Yeah, I'm caught up... I think you are looking for northeast Russia, laid to ruins, under the land.


----------



## Miguel (Feb 18, 2019)

kingoftheamericas said:


> Yeah, I'm caught up... I think you are looking for northeast Russia, laid to ruins, under the land.


----------



## kingoftheamericas (Feb 18, 2019)

You folks seem unimpressed...


----------



## CirdanLinweilin (Feb 18, 2019)

kingoftheamericas said:


> You folks seem unimpressed...


Tolkien himself said Middle-earth could be where Europe is. I don't think we need to contend with the author's words, mate.


Just a thought.



CL


----------



## Miguel (Feb 18, 2019)

kingoftheamericas said:


> You folks seem unimpressed...








I'm just kidding. Keep me updated.


----------



## Ithilethiel (Feb 18, 2019)

Miguel said:


> I'm just kidding. Keep me updated.



Love the original...the remake stunk it up


----------



## CirdanLinweilin (Feb 18, 2019)

Ithilethiel said:


> Love the original...the remake stunk it up


Can't see what it is. Movie?


CL


----------



## Ithilethiel (Feb 18, 2019)

CirdanLinweilin said:


> Can't see what it is. Movie?
> 
> 
> CL



Ghostbusters


----------



## CirdanLinweilin (Feb 18, 2019)

Ithilethiel said:


> Ghostbusters


Ah.

Thanks


CL


----------



## Ithilethiel (Feb 18, 2019)

CirdanLinweilin said:


> Ah.
> 
> Thanks
> 
> ...



If you've never seen the original with Bill Murray, Dan Aykroyd, Harold Ramis, Sigourney Weaver, Rick Moranis, etc you should CL. It's pretty epic.


----------



## CirdanLinweilin (Feb 18, 2019)

Ithilethiel said:


> If you've never seen the original with Bill Murray, Dan Aykroyd, Harold Ramis, Sigourney Weaver, Rick Moranis, etc you should CL. It's pretty epic.


I'll have to do that.


CL


----------



## kingoftheamericas (Feb 19, 2019)

So, do you guys need to se more sites?

White trees of Minas Tirith- https://imgur.com/gallery/AbieNCU

Tough crowd...

'I' think this is the biggest literary discovery since Troy was unearthed, and no one else seems to care.


----------



## Erestor Arcamen (Feb 20, 2019)

It's a fictional story. Tolkien based it off of a lot of real world myths and legends, which is why there may be "parallels" to Middle Earth. But Middle Earth, as described in LOTR, does not and has never existed.

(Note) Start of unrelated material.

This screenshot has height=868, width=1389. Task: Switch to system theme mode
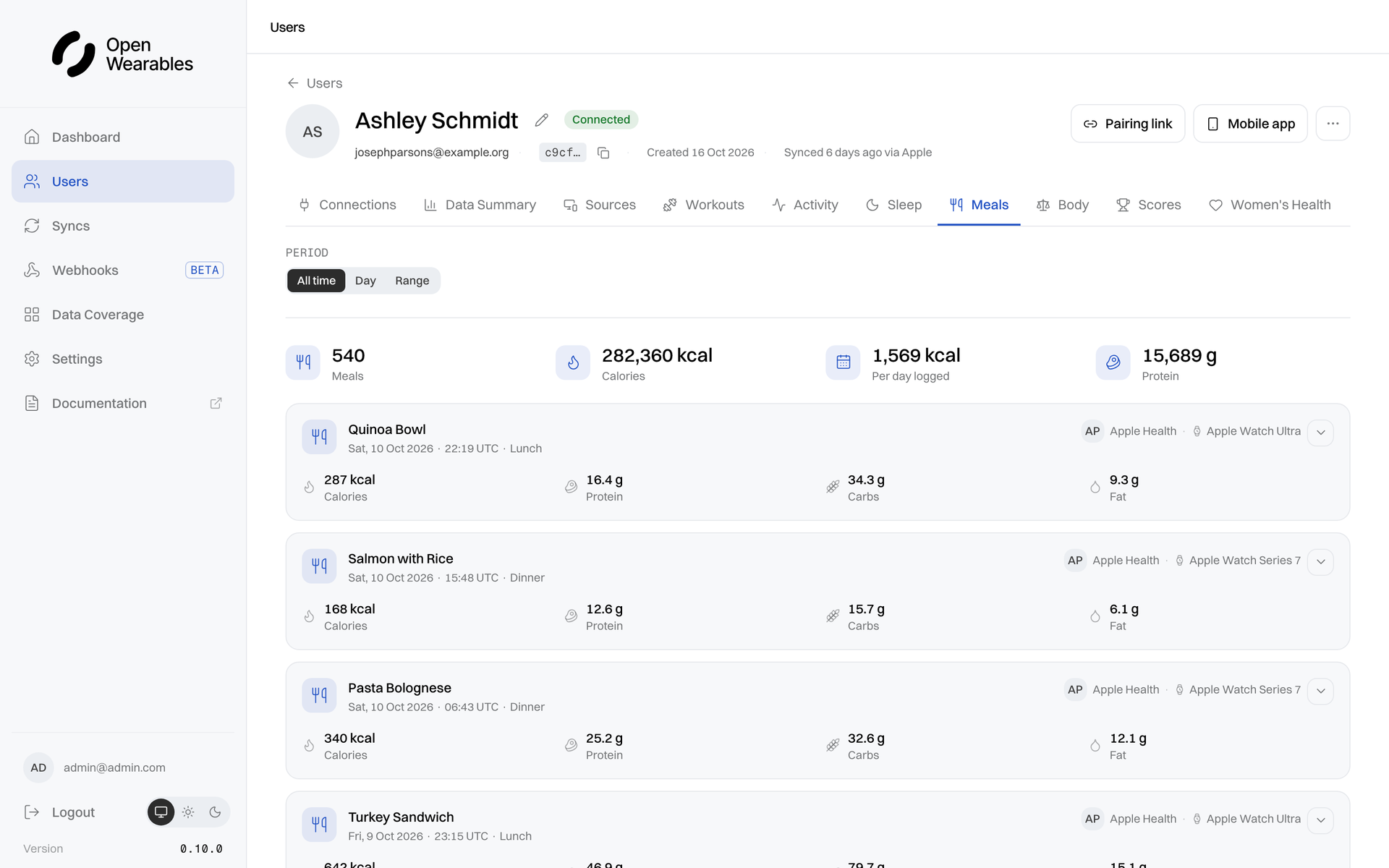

You can find a list of what influenced Tolkien to write his stories, *here*.


----------



## kingoftheamericas (Feb 20, 2019)

Erestor Arcamen said:


> It's a fictional story. Tolkien based it off of a lot of real world myths and legends, which is why there may be "parallels" to Middle Earth. But Middle Earth, as described in LOTR, does not and has never existed.
> 
> You can find a list of what influenced Tolkien to write his stories, *here*.



As I've noted...I found ALL of the sites, where they should be on corresponding modern maps.

Tolkien HID this fact behind the hidden message on the compass.


----------



## Ithilethiel (Feb 20, 2019)

Obviously you believe strongly in what you believe that you have discovered kingoftheamericas and others here believe strongly in what they believe based on their study of Tolkien's writings regarding Middle Earth. I doubt either side will change their minds at this point.

Have you posted your findings on any other Tolkien website/blog? I'm not saying go away, those who know me know I would never say that. I'm just saying you may find more interest in your discovery there.

Best wishes.


----------



## kingoftheamericas (Feb 21, 2019)

Ithilethiel said:


> Obviously you believe strongly in what you believe that you have discovered kingoftheamericas and others here believe strongly in what they believe based on their study of Tolkien's writings regarding Middle Earth. I doubt either side will change their minds at this point.
> 
> Have you posted your findings on any other Tolkien website/blog? I'm not saying go away, those who know me know I would never say that. I'm just saying you may find more interest in your discovery there.
> 
> Best wishes.



I'm trying to post, tweet, imgur, facebook, message, and e-mail anyone with elf ears... 

I don't 'believe' I found Middle Earth. I know it. 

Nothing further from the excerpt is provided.